Thursday, June 19, 2014

The Spiral of Indolence and the Summer of George


The advent of summer is the twilight of education. Never is the profession of teachers or the tradition of learning in a poorer state. Teachers either hasten to finish the curriculum or strain to stretch the remaining material until the end. Struggling to grade final exams is always a huge tell of laziness: those who complain about it aren't giving any work during the semester. Then moments after the students flee and as administrators and secretaries settle into summer mode, the teachers are gone. What do we do? Where do we go?

It varies, but too infrequently does it wander into intellectual territory. Students would surely revolt if they knew their teachers had no intellectual inspirations beyond the bounds of their master's degree. (Here's a mean trick, kids: ask your teacher about the latest developments and literature in his field.) Yet the annual sabbatical otherwise known as summer vacation seems seldom to further serious academic advancement. Such intellectual infertility owes not to any illness within the profession, though, but to the simple fact that indolence is a heinous vice.

Indolence can and will suck down any individual who does not guard against it. Yet we need not quote fire-and-brimstone sayings about idle hands, but rather may look that model of modern man, George Costanza. The story of The Summer of George (Season 8, Episode 22) tells with blistering hilarity the sad and true story of indolence. With a season of severance pay from his employer, George settles in a for a summer's hibernation. He starts with high aspirations to reading and frolf, but when indolence sets in, decompression from the tension of work yields to decomposition. After he's wiped by 10:30AM, his muscles are so atrophied by months of extreme inactivity that a tumble down the stairs renders him paralyzed.

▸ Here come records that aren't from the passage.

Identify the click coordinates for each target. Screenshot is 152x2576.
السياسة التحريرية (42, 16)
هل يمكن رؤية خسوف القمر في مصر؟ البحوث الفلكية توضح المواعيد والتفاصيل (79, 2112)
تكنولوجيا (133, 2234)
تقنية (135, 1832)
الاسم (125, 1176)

http://infowetrust.com/2014/03/26/creative-routines/
The physical and intellectual paralysis seems hardly an exaggeration. What to do? Inspiration goes a long way. I have busts of Aristotle and Schubert on my desk, and the fecundity of their minds is no small part of my inspiration, or intimidation, to stay parked in my chair and write. A little history helps too, for example knowing of Mozart's packed schedules and Jefferson's infamous 15-hour study days. It may seem preposterous to compare oneself to the greats, but we doesn't need to measure up to their genius, only the humility and diligence with which even their talents worked.

Sometimes, though, you just need to throw yourself into activity. Moodiness and ennui will set upon anyone and a blind leap can break the pattern when the will falters. Today, for example, I couldn't summon the will or interest to do anything, so I decided to vacuum the steps. Instead of coming away tired from heaving that hoover around in the heat, I was provoked to take up other tasks which I had forgotten in my idleness. Activity exhausts, but it is indolence which enervates.

We don't need to have something momentous to show for each day, but the disgust we feel at our indolence is a sign that we should make the most of our day even if we don't have the highest aspirations. Something, even the tiniest bit, is surprisingly more satisfying than nothing.